Generation of PVY Coat Protein siRNAs in Transgenic Potatoes Resistant to PVY

Global climate change has the potential to quickly alter the distribution and profile of crop pests and pathogens. Ready tools for mobilization of resistance into elite crops will be part of an integrated strategy to maintain agricultural productivity. Engineered virus resistance through expression of coat protein is well established. The mechanisms of virus suppression by small RNAs (sRNAs) have only recently been elucidated. Understanding the role of sRNAs in gene regulation and development is rapidly evolving.
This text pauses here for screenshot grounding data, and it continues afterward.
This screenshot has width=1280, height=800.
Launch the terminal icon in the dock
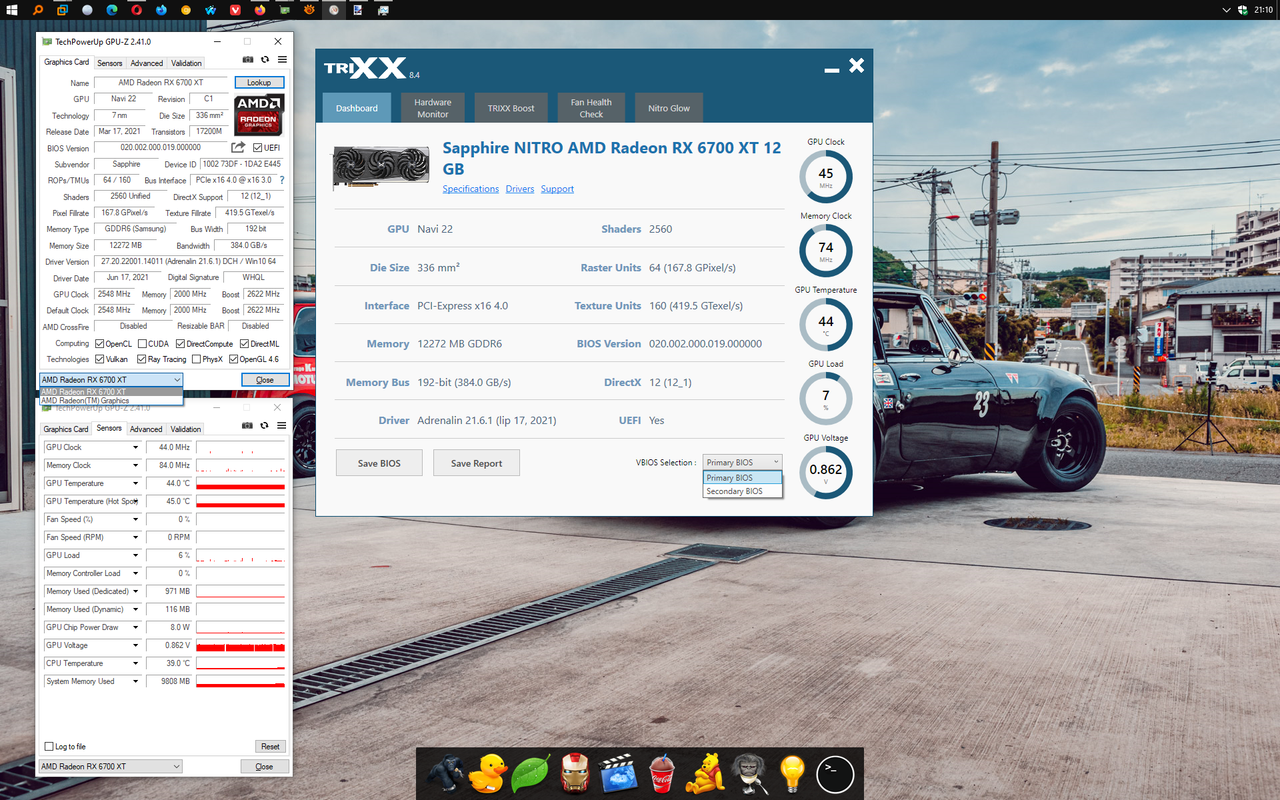click(x=834, y=773)
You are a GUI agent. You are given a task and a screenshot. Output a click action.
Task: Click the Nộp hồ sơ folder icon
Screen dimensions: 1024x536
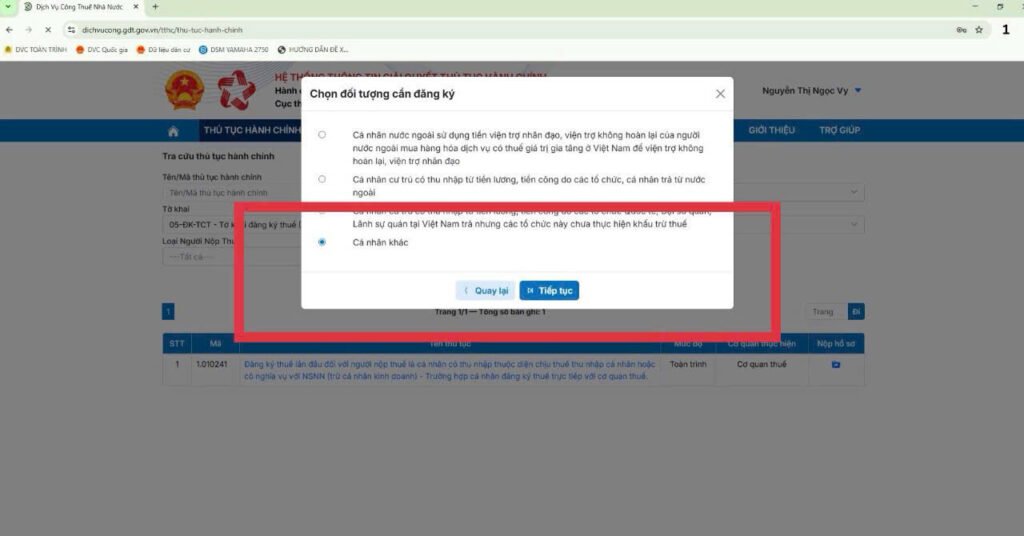pyautogui.click(x=835, y=365)
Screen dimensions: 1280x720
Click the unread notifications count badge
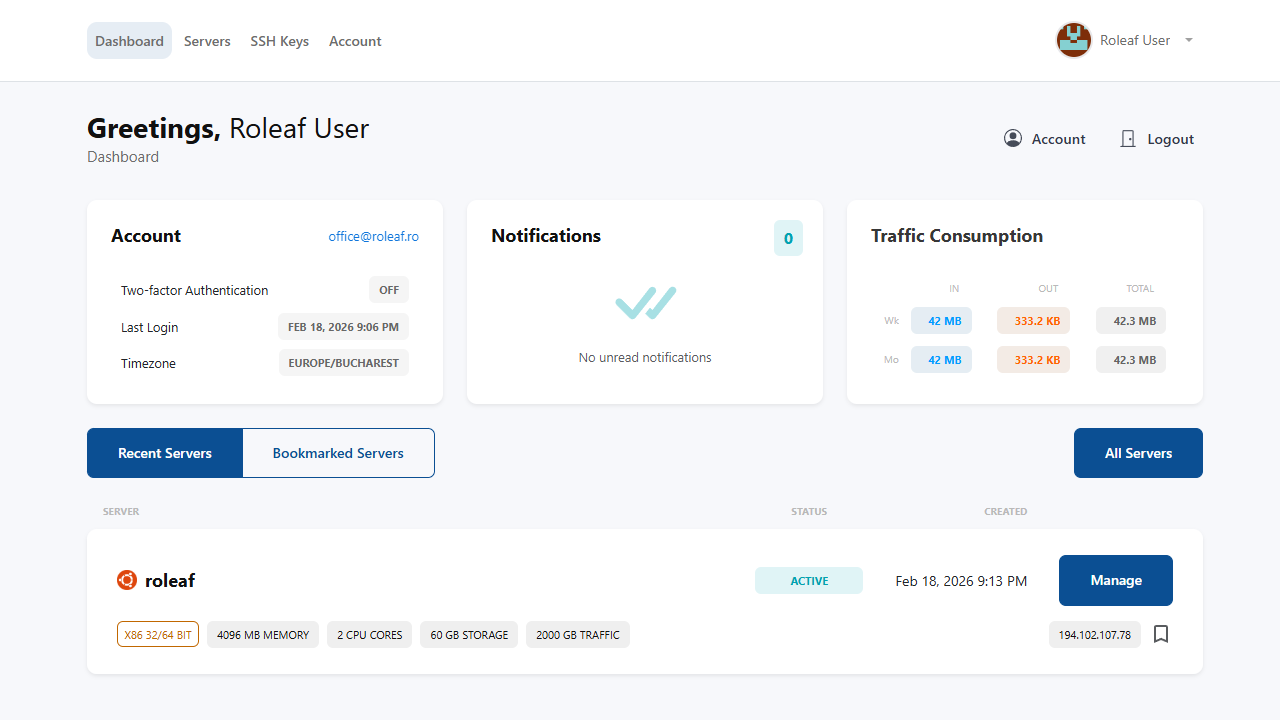(x=788, y=238)
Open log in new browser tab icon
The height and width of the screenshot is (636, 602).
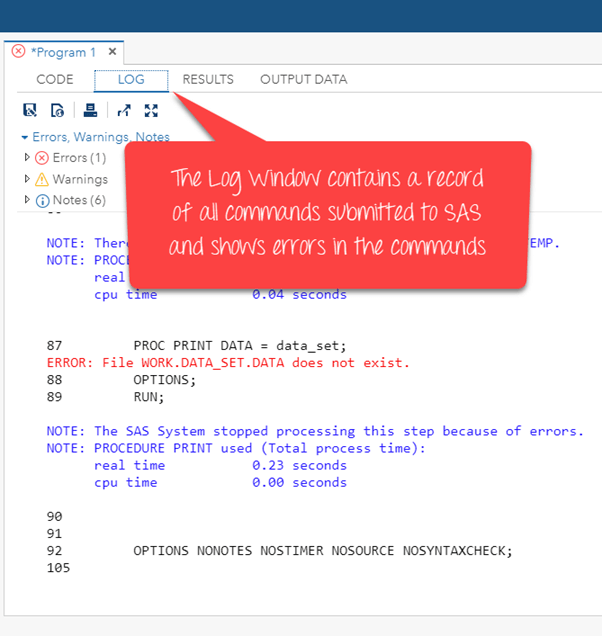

High throughput sequencing (HTS) can generate large data sets of sRNA sequences which can be analyzed to recognize the abundant sRNAs that result from transcript degradation and to identify the regulatory micro RNAs (miRNA) involved in gene regulation and small inhibitory RNAs (siRNA) that confer virus resistance. Transgenic Solanum tuberosum that are glass house or field grown and that express the potato virus Y coat protein (PVY-CP) inverted hairpin RNA (ihRNA) from the 409s promoter with GBSS6 intron as a spacer exhibited resistance to PVY. Southern blots of genomic DNA indicated one or two copies of the transgene and analysis of HTS data of the small RNA population indicated high levels of siRNA production from the transgenic hairpin construct. Up to 47 of the top 200 most frequent sRNA reads were attributable to the PVY-CP transgenic construct in Ranger Russet line #5. This combination of transgene and transcription strength is functional for constructing efficient resistance cassettes for crop protection. Up to 95 of the top 200 sRNA sequences were 21 nucleotides in length with as many as 19 sequences corresponding to known miRNA transcripts. Additional endogenous sRNAs with homology to resistance gene analogs may be indicative of additional or complimentary resistance mechanisms produced in concert with the PVY siRNAs arising from PVY-CP RNA transcription.